While it is unlikely that a local authority will call in such a bond without good reason, there are other implications for contractors. Given ARCG requires a bond letter to accompany the tender documents, you actually have to get the bank to write the letter before you even submit the tender.
It is important to understand that the ‘on demand’ bond is actually a separate and independent contract between your bank and your client, and you are giving the bank the right to write a cheque out of your account at the request of council – unconditional and on demand – with no questions, no reasons, and no notice period. Therefore this type of bond introduces a risk on the bank in that you may not have sufficient funds available at the time of the demand.
So, in order for the bank to protect it-self to fulfill its own contractual obligations to your client in the event of the bond being called, they will ‘make sure’ your business has the funds available to provide for that commitment.
The only way they can do this is by ring fencing that amount in your bank account and, as a flow on, it would be reflected on your balance sheet as a contingent liability. So imagine you tender for a one million dollar job with a 10 percent on demand bank bond, you have effectively lost the use of one hundred thousand dollars of your own cash reserves – from the moment the bank signs the letter, and before you have even submitted your tender!
Now consider having two or three tenders in play at any given time and you start to understand the danger of this type of contract requirement. You have a perfectly healthy business with good cash flow and you caused it to become technically insolvent simply because you happen to have several tenders and a couple of contracts in play. You may have half a million dollars cash in your bank account but unable to buy a pen on your account at the stationers to sign the next tender document, because you would be trading while insolvent!
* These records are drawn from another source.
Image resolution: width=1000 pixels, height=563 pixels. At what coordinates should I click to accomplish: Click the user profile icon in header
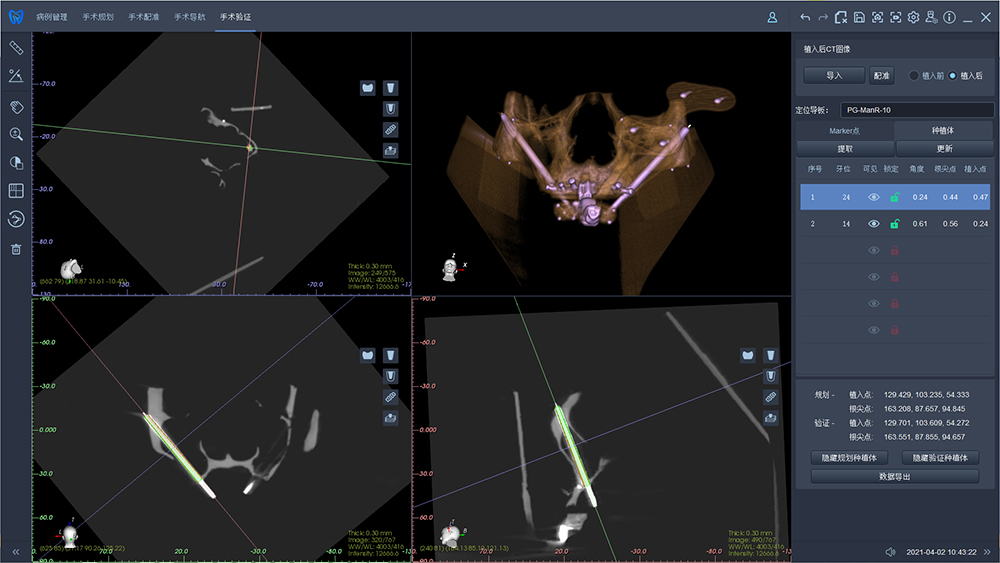[x=772, y=17]
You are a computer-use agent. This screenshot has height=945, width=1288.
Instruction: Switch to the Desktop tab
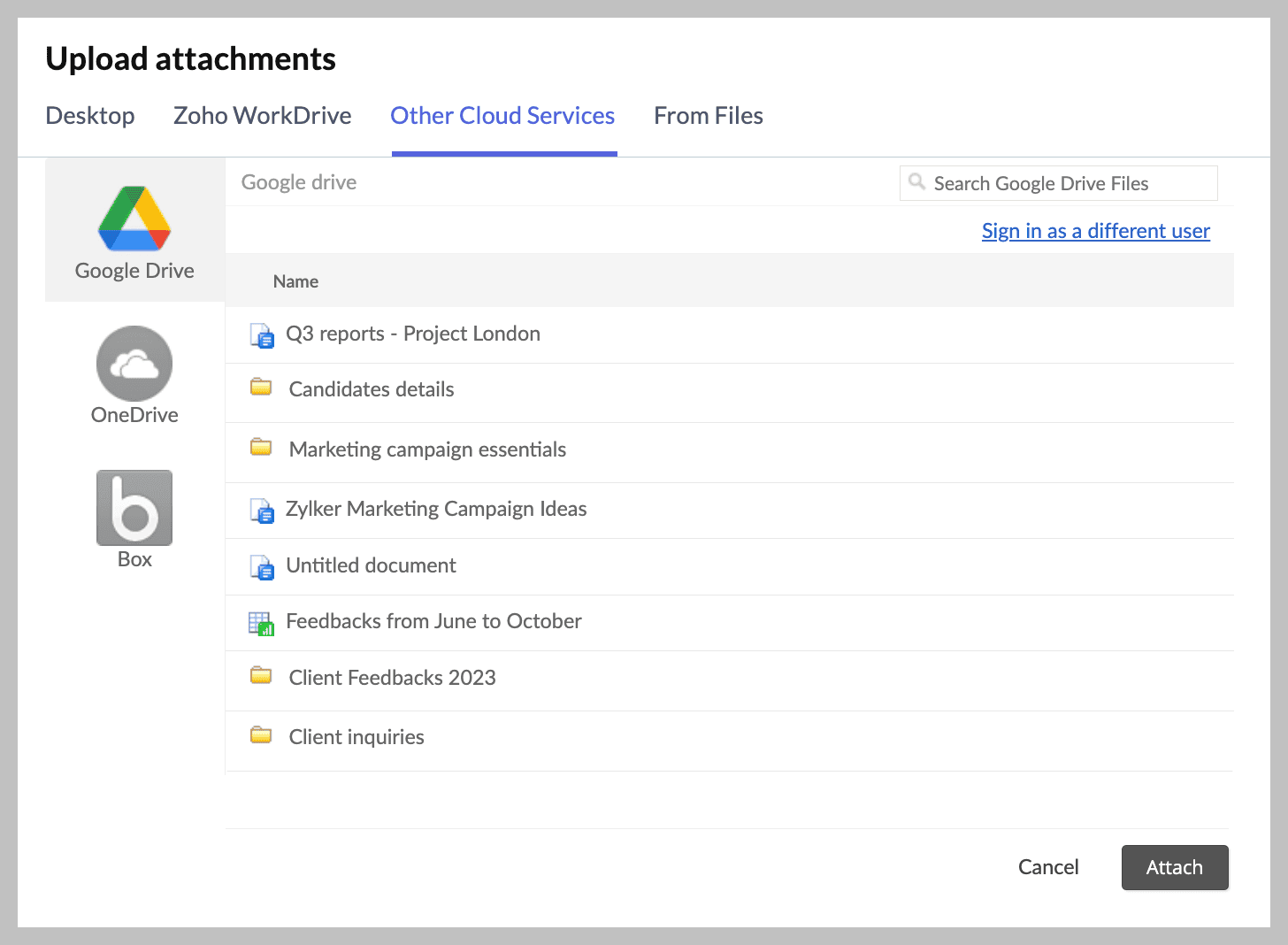pos(90,116)
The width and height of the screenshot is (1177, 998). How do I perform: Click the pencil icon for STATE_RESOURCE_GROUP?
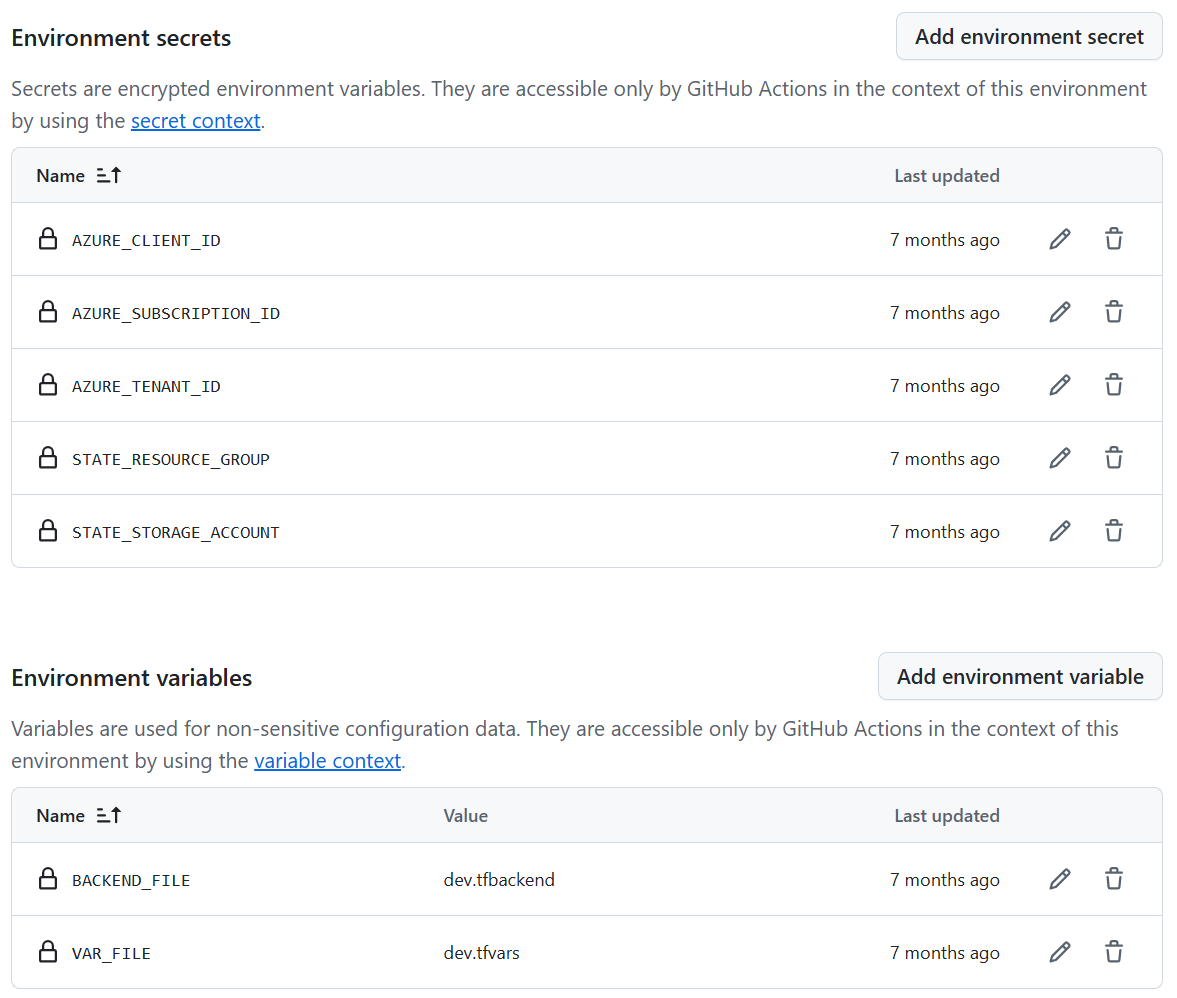pyautogui.click(x=1060, y=458)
Under the Auditor General’s procurement guidelines, a local authority would need to have very strong justification to invoke this tender requirement given the potentially destructive downside risk even when everything is going well.
The one comforting factor, that mitigates at least some of the potential damage from these clauses, is that it is occurring in the local government space. The first time either of the clauses is acted on, there is going to be very close scrutiny and serious consequences for the local authority in the event the actions are not completely justified and the processes not fully transparent.
So, short of being able to convince ARCG and/or Simpson Grierson to remove hostile clauses, the industry will do everything in its power to ensure the risk of invoking them is far greater than any potential or perceived benefit in doing so.